Managing Performance: A Proven Methodology


Although you can use many approaches to address performance and optimization management with WebSphere, I've found one that tends to synchronize well with the WebSphere platform. It also has the added benefit of being relatively straightforward.

In essence, it's a hybrid of a number of old-style methodologies grouped with newer schools of thought and best practices. For most environments, it'll work well; however, be careful to validate and confirm the approach before diving in. Attempting to overlay complex methodologies with something as complex and large as WebSphere is destined for failure. Instead, a straightforward and logical approach is essential. This methodology is also a living one; that is, you should continue to use it proactively during the lifetime of the system.

Before looking at the methodology itself, you should consider some key points for commencing a performance management program. The next sections highlight these.

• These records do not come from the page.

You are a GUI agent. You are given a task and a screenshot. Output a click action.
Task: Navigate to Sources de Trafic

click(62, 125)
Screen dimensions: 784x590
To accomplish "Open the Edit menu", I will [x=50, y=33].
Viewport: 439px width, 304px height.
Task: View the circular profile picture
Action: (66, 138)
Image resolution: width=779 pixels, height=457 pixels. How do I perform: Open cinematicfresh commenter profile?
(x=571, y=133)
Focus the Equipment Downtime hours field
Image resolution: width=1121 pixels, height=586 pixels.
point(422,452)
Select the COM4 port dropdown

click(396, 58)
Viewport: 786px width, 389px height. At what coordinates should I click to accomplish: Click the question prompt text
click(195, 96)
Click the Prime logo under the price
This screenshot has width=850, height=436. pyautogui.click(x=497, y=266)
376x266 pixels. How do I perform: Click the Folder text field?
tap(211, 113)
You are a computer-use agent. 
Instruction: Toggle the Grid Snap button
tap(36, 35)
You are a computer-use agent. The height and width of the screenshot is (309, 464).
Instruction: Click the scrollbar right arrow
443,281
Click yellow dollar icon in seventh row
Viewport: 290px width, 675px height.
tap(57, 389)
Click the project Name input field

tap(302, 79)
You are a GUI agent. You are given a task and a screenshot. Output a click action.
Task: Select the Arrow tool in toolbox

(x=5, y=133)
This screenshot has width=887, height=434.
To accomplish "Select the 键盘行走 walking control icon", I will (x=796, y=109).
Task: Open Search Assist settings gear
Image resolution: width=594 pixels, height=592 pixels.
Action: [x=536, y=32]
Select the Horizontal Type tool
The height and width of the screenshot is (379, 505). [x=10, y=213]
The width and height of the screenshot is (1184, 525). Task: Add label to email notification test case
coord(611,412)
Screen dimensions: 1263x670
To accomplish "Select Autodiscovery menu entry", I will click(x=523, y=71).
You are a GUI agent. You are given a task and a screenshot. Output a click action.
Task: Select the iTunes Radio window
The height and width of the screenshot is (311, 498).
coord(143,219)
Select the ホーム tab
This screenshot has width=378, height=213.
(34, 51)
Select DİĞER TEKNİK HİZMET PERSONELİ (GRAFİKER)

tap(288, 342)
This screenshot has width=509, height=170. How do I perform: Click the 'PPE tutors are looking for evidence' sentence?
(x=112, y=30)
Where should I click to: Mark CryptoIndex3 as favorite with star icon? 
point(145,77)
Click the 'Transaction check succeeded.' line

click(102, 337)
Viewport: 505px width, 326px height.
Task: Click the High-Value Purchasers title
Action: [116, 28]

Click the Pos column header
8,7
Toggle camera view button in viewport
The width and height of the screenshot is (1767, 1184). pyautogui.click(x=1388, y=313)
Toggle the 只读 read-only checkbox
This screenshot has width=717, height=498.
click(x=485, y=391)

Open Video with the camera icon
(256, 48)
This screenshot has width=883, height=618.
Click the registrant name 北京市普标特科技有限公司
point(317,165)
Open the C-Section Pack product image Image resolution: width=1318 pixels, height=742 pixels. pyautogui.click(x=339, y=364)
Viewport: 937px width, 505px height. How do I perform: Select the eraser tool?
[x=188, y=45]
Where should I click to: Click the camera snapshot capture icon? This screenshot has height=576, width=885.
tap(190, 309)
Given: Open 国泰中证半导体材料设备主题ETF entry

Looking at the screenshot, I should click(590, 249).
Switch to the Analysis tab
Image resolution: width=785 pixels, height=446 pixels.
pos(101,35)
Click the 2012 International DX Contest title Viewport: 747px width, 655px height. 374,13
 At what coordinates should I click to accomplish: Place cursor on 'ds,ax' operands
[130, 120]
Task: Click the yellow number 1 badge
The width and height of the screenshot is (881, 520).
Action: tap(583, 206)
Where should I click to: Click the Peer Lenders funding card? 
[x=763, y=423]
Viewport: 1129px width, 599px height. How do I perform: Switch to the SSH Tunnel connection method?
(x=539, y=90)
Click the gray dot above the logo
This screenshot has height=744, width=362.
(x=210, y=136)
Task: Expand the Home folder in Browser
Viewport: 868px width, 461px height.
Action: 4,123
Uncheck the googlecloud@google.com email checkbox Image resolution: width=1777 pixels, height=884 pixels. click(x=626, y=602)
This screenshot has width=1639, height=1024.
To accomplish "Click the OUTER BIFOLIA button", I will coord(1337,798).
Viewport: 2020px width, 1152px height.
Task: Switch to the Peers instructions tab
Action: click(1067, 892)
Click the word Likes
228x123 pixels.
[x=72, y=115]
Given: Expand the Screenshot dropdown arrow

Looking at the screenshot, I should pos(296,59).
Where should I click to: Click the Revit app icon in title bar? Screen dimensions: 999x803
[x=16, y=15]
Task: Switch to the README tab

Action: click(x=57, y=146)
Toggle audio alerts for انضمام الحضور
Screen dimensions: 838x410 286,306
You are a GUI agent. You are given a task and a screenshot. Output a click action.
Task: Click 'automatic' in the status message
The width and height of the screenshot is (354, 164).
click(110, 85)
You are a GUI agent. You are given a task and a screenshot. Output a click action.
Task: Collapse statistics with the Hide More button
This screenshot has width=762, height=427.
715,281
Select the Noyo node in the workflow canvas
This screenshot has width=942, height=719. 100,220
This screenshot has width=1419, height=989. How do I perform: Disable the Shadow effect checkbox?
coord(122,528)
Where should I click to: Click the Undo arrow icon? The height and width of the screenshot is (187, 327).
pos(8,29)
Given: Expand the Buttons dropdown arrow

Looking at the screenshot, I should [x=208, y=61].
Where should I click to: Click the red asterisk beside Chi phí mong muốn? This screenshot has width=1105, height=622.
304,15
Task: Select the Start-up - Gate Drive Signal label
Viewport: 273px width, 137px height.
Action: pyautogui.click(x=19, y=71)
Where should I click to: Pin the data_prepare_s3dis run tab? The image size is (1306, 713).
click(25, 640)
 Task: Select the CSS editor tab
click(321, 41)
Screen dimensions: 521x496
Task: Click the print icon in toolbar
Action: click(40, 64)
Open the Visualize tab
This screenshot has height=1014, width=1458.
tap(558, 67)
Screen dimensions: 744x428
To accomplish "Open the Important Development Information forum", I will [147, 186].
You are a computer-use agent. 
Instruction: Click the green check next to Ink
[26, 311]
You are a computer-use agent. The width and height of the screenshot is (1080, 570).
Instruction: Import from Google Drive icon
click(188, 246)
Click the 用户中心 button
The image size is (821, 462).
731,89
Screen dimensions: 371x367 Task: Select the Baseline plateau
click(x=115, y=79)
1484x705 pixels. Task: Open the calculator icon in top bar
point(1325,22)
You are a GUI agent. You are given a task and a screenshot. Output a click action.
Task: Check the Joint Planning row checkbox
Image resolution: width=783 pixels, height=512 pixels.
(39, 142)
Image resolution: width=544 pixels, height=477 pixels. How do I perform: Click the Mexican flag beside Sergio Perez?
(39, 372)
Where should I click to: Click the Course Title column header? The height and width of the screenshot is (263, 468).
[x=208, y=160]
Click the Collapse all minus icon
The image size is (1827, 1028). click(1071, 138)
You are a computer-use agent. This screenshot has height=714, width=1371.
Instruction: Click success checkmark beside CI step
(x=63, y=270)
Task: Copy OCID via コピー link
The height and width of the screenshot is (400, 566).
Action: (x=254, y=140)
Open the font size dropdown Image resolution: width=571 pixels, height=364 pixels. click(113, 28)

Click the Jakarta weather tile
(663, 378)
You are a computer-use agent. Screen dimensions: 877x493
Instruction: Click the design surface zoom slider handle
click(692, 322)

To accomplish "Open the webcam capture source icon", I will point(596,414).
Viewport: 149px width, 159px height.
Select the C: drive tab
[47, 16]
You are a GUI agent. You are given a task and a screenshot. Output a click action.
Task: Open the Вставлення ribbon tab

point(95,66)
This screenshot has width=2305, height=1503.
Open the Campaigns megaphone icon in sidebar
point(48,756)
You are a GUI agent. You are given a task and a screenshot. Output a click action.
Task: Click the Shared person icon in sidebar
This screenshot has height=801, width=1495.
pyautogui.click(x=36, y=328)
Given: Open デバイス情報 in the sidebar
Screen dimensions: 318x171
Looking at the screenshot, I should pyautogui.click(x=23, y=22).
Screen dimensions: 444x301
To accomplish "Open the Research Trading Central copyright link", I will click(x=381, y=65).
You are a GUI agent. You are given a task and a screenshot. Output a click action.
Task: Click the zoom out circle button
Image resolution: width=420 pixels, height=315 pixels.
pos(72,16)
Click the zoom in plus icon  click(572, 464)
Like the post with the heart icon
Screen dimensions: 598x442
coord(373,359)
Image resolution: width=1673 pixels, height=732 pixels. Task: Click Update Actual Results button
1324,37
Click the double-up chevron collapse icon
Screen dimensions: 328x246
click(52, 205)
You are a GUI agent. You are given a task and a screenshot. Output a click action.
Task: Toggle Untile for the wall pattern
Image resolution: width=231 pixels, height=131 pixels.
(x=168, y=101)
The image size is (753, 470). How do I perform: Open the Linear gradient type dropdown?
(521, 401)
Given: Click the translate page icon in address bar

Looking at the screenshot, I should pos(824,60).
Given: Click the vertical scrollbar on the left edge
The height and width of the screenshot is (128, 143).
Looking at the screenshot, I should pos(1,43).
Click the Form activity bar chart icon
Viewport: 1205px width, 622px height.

Performance Management 101

Like in any testing situation, you can break down the basic scope of effort to the aim, the method, the test, and the results. Although it's a discussion about fundamentals, I believe it's important enough to consider in this context.

Considering these four key points, let's outline a brief performance management approach that the performance methodology, discussed shortly, sits on top of.

Problems found in the results typically can be fed back into the aim of another cycle. Using this aspect of performance management, the model should show the process cycle around continuously, being used proactively to identify and help rectify issues.

The Aim of Performance Management

The aim is sometimes not as obvious as you'd initially think. Consider an underperforming system that needs to be fixed. In this case, the aim is to increase performance by a determined factor. That factor is defined by business sponsors, end user demand, legal agreements, and so forth.

Take, for example, a situation where the aim is to resolve an application performance problem, specific to database- related transactions where a certain query is taking five seconds to respond. This query is fundamental to the application's functionality, and its lengthy delay is causing end users to complain.

The aim is therefore to bring the database response times in under an acceptable threshold. Let's assume that the SLA for the full end-to-end user transaction is five seconds, of which in this example the database query itself is consuming the ensure SLA, leaving no overhead for content composition and so on. It can also be said that the aim is the problem you're attempting to solve.

To get the SLA back under its threshold, the system manager has determined that the SQL query must not take any longer than one second. Therefore, the aim of the performance management approach is to perform analysis on the application environment to bring the database query response time down from five seconds to one second.

The Method of Performance Management

Now that you have the aim, the performance management approach needs to define a method for analysis and testing (quantification). This part of your management approach should address how the analysis will take place and the tools you'll be using.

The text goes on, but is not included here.